■ **Извлечённый текст**
Глава 2. Социальная ответственность личности в духовном измерении
Проблематика личной социальной ответственности становится все более актуальной в современной социальной философии. Тем более, что до сих пор нет даже правового определения данного понятия. Тем не менее, за последние годы вышло в свет несколько серьезных научных публикаций по этой проблеме [193, 287, 300, 330, 339], защищен ряд диссертаций [57, 182, 279]. Однако, в большинстве из них сущность социальной ответственности как социокультурного феномена рассматривается либо с сугубо прагматических и социально-экономических позиций, либо в рамках социоцентризма. Такое довольно узкое понимание социальной ответственности отражает лишь ее различные формы и их содержание, но не саму сущность. В данном случае мы видим феноменологический, но никак не онтологический подход к вопросу.
В плане социальной онтологии сущность социальной ответственности, на наш взгляд, заключается в наполнении высшим духовно-нравственным смыслом самого содержании человеческой деятельности (в какой бы сфере она не осуществлялась). Операциональное проявление этой сущности мы обнаруживаем в обязанностях и необходимости их соблюдения. Принятые на себя сознательно и добровольно, такие обязанности становятся, не только формально, но и по существу, основанием для социальной ответственности. Принятые же под внешним воздействием (насилие, принуждение, манипулирование, зомбирование и т. п.), такие обязанности служат лишь факторами для возникновения социальной ответственности. Эти факторы могут привести, а могут и не привести к формированию социальной ответственности точно также, как грозовой фронт может пройти над нами, а может и уклониться под влиянием ветра или давления от первоначальной своей траектории. Есть также «формальная» и «реальная» социальная ответственность. Поскольку «незнание или несоблюдение законов не освобождает от ответственности», то формальная ответственность де-юре существует в любом обществе. Но поскольку в реальности достаточно часто отсутствует неизбежность наказания за нарушение установленных законом норм и правил, поскольку существуют противоречия в самих законах и неадекватность в правоприменительной практике, то де-факто даже формальная ответственность не носит в конкретном социуме всеобщего (тотального) характера. Это происходит именно потому, что сама ответственность как таковая формируется чаще всего не изнутри человека, а под внешним воздействием на него. А это – свидетельство формализации духовной социализации.

■ **Условия задания**
1. Ответьте по тексту о социальной ответственности:
(a) Какой подход к вопросу, по мнению автора, виден в большинстве научных публикаций и диссертаций?
(b) Чем служат обязанности, принятые под внешним воздействием?
(c) Какие два вида социальной ответственности названы в тексте?
2. Обновите фрагмент текста о социальной ответственности от слов «Глава 2. Социальная» до слов «подход к вопросу.» включительно, заменив «социальной философии» на «социологии».
Перечень, который следует далее, с текстом о социальной ответственности не связан.

■ **Исходные данные**
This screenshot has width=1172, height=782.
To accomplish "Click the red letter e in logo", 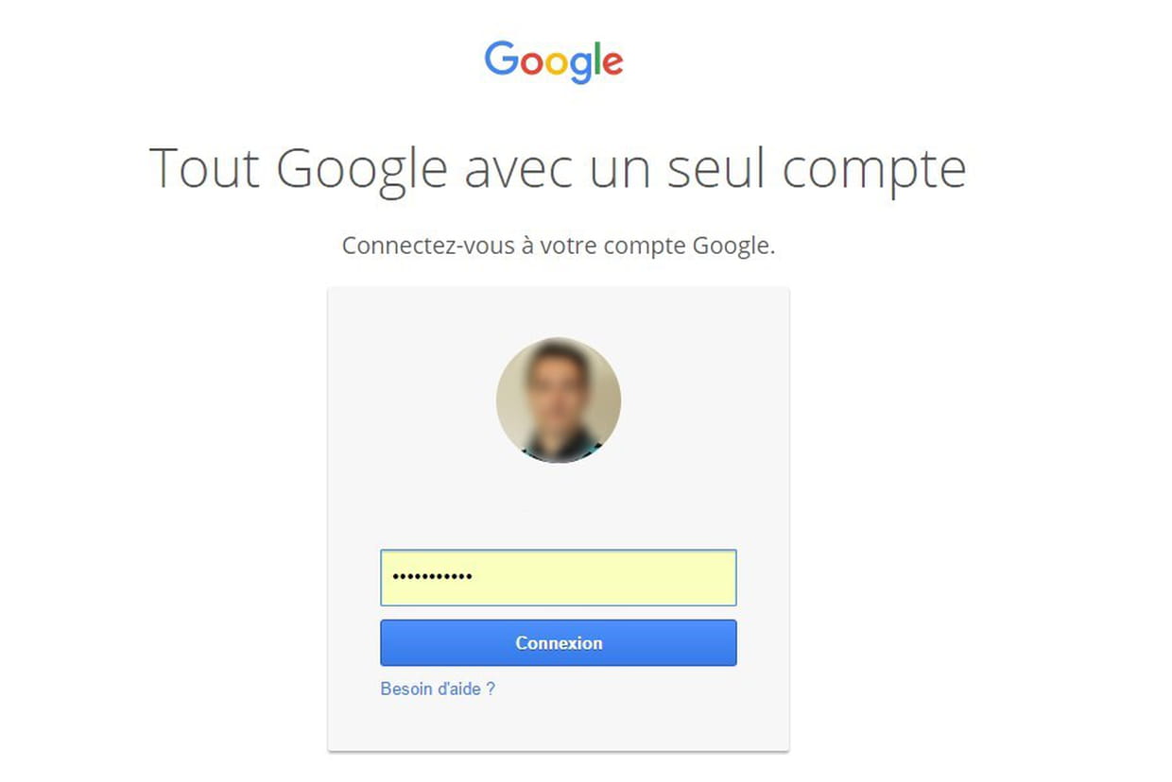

■ **Ответы к заданию**
1.
(a) Феноменологический, но никак не онтологический подход.
(b) Они служат лишь факторами для возникновения социальной ответственности.
(c) «Формальная» и «реальная» социальная ответственность.

2.
Глава 2. Социальная ответственность личности в духовном измерении
Проблематика личной социальной ответственности становится все более актуальной в современной социологии. Тем более, что до сих пор нет даже правового определения данного понятия. Тем не менее, за последние годы вышло в свет несколько серьезных научных публикаций по этой проблеме [193, 287, 300, 330, 339], защищен ряд диссертаций [57, 182, 279]. Однако, в большинстве из них сущность социальной ответственности как социокультурного феномена рассматривается либо с сугубо прагматических и социально-экономических позиций, либо в рамках социоцентризма. Такое довольно узкое понимание социальной ответственности отражает лишь ее различные формы и их содержание, но не саму сущность. В данном случае мы видим феноменологический, но никак не онтологический подход к вопросу.